──────── Text shown ────────

I honestly don't care and am very happy with that. It doesn't bother me not to care at all. I'm very happy not to care. I feel liberated for it. I seek nothing anymore - I have no more desires and no more ambitions, thank god (if you'll pardon the pun).
All I have right now is my simple and satisfying life in the countryside, and my ISness. I'm traveling light for the rest of the journey, and I love it.
Okay so I didn't feel like telling lies yesterday and today I don't feel like lying either - so I haven't yet resolved the pagan egg drama yet. Needless to say, my home and garden help are still a tad aloof with each other and they tried to open the subject with me again, separately, to put their case forward again, but I just waved it off and said I was still thinking about it.
I know what I have to say - I just have to psych myself into it first. Basically, I have to stoop seriously low and fix it a-la Hillary Clinton (and 99% of politicians): make 2 opposing statements on the same issue.
When the time is right (probably tomorrow), I will lie and tell my gardener that I got inspired to eat the egg this morning so it's in me now and Allah will not be offended - I will also swear him to secrecy (on his children's lives and the holy Quran) not to tell the housekeeper that I ate the egg, but to say that I had decided to keep the egg to myself.
Then, I will proceed to give the egg to my housekeeper - I will make her swear on the bible and her kids not to tell the gardener as this will upset him - that she should avoid a conversation about the egg with him, but that if she was put on the spot, to say that I kept the egg to myself.
This way, both will feel that their knowledge scores one hundred and not the offensive "zero".
And that would be the end of that.
So, today, paganism created a little conflict in my household. Here's what happened:
My gardener is a 29 year old Syrian Muslim. He lives with his wife and three little girls in a cottage by the main gate of my farmhouse compound. Apart from taking care of my lawn, trees, flowers and organic veg garden, he also does some driving for me and takes care of the chickens I keep. He is a wonderful family man, exceptionally polite and accommodating, relaxed, honest, and prays to Allah five times a day.

────────

## Given instruction
Write the next part of the blog post about the egg dispute between the gardener and the housekeeper, picking up after its last sentence. The items that follow come from a separate source.

──────── Provided data ────────

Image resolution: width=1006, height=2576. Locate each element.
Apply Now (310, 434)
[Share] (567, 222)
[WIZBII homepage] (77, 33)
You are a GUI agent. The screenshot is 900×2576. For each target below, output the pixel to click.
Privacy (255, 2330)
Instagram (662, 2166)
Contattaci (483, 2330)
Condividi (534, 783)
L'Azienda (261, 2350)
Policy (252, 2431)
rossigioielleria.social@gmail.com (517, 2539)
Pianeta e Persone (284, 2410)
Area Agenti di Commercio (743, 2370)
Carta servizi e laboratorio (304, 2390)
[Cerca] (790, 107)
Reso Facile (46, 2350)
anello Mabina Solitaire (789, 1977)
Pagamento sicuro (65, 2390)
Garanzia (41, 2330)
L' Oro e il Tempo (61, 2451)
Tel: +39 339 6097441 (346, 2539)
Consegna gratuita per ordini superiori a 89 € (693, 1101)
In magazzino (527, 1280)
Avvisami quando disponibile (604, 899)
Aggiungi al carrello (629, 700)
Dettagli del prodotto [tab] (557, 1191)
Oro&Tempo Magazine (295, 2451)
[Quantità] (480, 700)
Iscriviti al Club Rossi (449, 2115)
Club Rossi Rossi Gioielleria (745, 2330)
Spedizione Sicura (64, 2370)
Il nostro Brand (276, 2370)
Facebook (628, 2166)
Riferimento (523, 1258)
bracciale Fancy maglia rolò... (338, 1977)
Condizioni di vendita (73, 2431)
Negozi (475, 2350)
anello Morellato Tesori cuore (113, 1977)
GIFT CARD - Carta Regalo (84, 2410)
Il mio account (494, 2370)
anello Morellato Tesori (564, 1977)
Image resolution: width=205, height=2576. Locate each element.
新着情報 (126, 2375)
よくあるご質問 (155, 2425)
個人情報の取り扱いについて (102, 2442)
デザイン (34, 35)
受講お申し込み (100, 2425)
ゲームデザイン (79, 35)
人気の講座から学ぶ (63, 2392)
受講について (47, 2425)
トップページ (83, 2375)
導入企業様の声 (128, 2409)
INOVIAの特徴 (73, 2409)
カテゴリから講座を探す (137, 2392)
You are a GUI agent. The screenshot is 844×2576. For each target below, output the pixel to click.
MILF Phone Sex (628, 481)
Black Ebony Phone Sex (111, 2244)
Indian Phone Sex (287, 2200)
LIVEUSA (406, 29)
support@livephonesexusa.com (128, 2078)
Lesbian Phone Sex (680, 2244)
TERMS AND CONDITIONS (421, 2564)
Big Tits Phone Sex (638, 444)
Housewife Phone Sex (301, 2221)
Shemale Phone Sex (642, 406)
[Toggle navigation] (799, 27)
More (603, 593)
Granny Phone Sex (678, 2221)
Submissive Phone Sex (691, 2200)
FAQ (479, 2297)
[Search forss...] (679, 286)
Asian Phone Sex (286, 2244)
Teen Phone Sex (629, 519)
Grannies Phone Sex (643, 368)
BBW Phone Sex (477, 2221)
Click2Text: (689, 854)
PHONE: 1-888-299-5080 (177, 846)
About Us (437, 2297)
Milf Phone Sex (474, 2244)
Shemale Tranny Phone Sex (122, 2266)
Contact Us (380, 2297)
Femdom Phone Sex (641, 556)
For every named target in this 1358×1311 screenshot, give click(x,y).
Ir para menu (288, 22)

────────

## The result
My housekeeper is a Christian Filipino - she's a 36 year old mother of three (her kids live with their deadbeat dad in the Philippines). She's a very sweet country bumpkin, always smiling, hard-working: cleans, cooks for me and helps me with my 5 rescue dogs. Before she came to live with me, she had never before slept in a bed, never cooked indoors, never opened a fridge door or operated a washing machine - she'd lived a dirt-poor life, sheltered from the progressive world by the slums and poverty of her isolated village - but, her rustic gullibility is positively charming and she is very kind, especially to animals. She lives with me and the dogs in the main farmhouse; she has a very elaborate and colorful alter to Jesus in her bedroom, she prays every night at bedtime and she religiously goes to church every Sunday.
My gardener speaks Arabic with a tad of English he's picked up from me. My housekeeper's mother-tongue is Ilocano and she's picked up a little English from me and a smidgen of Arabic from my gardener. I (of course) speak English and also what in Lebanon they call 'Armenian Arabic' (broken Arabic). The common language often used in my household is therefore Pidgin English. (Being a wordsmith, I often detest having to resort to Pidgin English, but I bite my tongue and use it for the sake of convenience and expedience of communication).
I've had both gardener and housekeeper living and working at the farmhouse for a couple of years now and despite our vast differences, everybody gets along pleasantly and harmoniously.
But today was different.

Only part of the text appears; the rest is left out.